Dissimilationen sind Reaktionen des katabolischen Stoffwechsels.
Man unterscheidet Atmung (aerob und anaerob) und Gärung.
Bei der Atmung werden Stoffe („Substrate“) oxidiert. Die bei der Oxidation freigesetzten Elektronen werden über die Atmungskette auf externe Elektronenakzeptoren übertragen.
- Bei der aeroben Atmung dient Sauerstoff (O2 ) als Elektronenakzeptor. Sie tritt bei allen aeroben Lebewesen auf und liefert die meiste Energie (Freie Enthalpie). Das Substrat wird dabei vollständig zu Kohlenstoffdioxid (CO2) und Wasser (H2O) abgebaut.
- Bei der anaeroben Atmung dienen Nitrat (NO3-), Fumarat, dreiwertige Eisen-Ionen (Fe3+) oder Sulfat (SO42-) als Elektronenakzeptoren.

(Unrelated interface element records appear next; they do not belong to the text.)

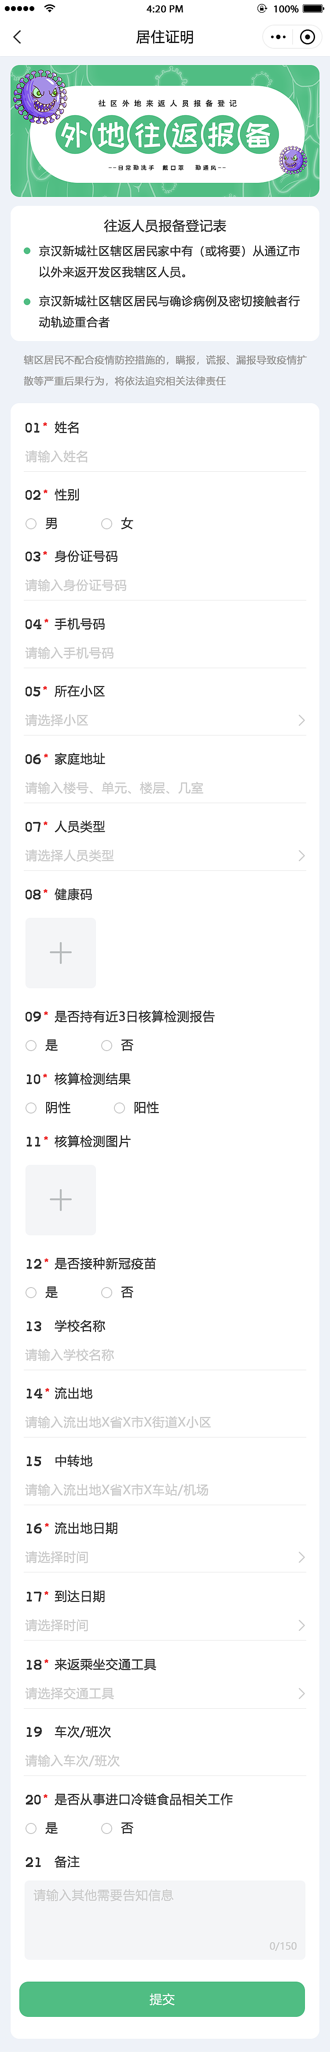Screen dimensions: 330x2052
Task: Open the 所在小区 selector
Action: (x=159, y=719)
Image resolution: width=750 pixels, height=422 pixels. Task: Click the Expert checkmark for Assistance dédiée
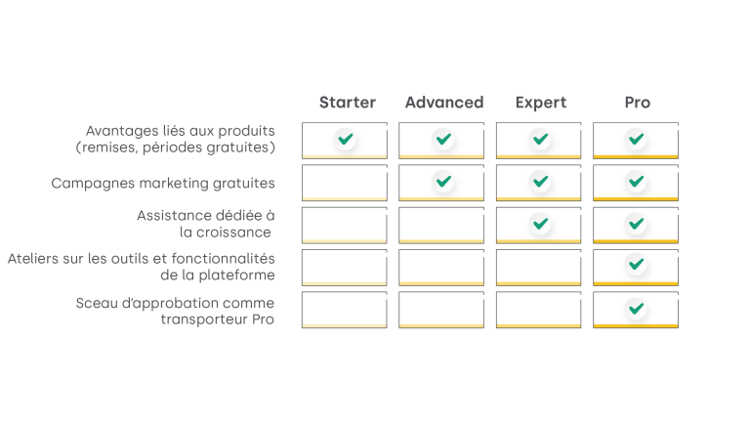[540, 224]
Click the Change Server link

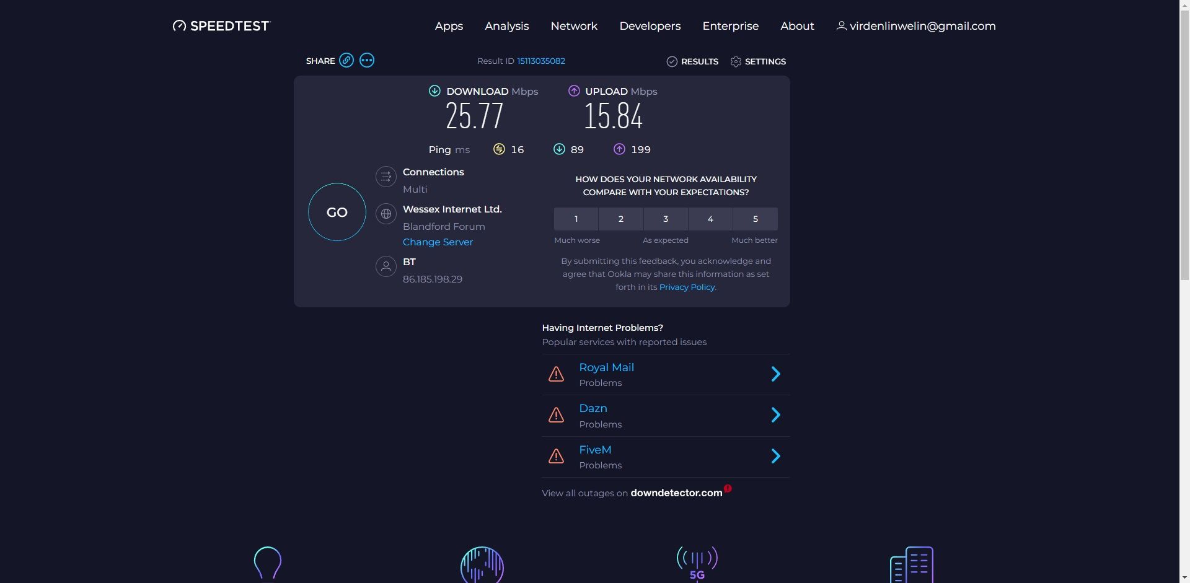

Gärungen verlaufen ohne Atmungskette und ohne Verbrauch externer Elektronenakzeptoren. Der Abbau des Substrats ist meist unvollständig, die Abbauprodukte werden ausgeschieden. Die ATP-Ausbeute ist relativ gering und liegt bei etwa 2 bis 4 ATP/Substrat-mol
Worterklärung [Bearbeiten]
Dissimilation kommt vom lateinischen dissimilis, d. h. unähnlich. Dies ist im Gegensatz zu Assimilation (Biologie) (lat. assimilatio = Angleichung) zu verstehen: hier werden aus der Umgebung aufgenommene, körperfremde organische oder anorganische Stoffe zu körpereigenen. Bei der Dissimilation werden diese Stoffe wieder zu körperfremden Stoffen, die ausgeschieden werden.